* **PROBLEM TO SOLVE**
Determine which lines of the records include the word "computer", and copy them.

━━━ EXTRACTED DATA

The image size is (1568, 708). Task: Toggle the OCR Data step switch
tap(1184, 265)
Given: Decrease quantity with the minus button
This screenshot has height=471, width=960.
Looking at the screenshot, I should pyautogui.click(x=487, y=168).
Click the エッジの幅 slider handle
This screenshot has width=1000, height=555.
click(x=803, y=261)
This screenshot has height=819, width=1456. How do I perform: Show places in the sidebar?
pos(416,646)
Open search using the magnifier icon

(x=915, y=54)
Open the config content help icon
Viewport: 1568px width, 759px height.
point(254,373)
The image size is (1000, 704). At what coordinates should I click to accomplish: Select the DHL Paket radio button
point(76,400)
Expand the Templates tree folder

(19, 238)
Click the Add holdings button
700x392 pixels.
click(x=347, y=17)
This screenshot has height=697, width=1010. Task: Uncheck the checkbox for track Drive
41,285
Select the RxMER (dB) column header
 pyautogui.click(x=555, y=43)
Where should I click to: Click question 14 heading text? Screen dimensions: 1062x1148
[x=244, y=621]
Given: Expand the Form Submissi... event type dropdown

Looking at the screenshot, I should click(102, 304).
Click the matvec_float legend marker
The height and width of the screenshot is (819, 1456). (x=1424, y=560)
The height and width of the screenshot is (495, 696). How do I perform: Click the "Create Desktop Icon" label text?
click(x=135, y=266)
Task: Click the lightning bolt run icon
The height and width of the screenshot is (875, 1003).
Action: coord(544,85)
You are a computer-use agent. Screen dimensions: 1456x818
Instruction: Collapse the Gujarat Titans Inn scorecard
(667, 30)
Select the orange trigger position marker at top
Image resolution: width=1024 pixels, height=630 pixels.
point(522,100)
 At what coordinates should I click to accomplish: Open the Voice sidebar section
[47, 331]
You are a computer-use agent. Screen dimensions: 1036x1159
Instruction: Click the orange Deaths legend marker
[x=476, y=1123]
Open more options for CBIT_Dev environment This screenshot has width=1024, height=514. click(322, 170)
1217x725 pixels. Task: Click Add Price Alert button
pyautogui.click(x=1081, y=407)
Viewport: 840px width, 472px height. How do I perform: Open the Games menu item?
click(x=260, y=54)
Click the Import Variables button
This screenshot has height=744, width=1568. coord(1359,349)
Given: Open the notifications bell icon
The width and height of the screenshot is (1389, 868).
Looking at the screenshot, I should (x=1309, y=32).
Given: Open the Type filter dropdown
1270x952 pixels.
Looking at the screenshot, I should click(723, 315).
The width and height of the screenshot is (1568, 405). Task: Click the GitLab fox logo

━━━━━━

* **SOLUTION TO THIS TASK**
You are a computer-use agent. Screen dimensions: 1456x818
You are a computer-use agent. Screen dimensions: 1036x1159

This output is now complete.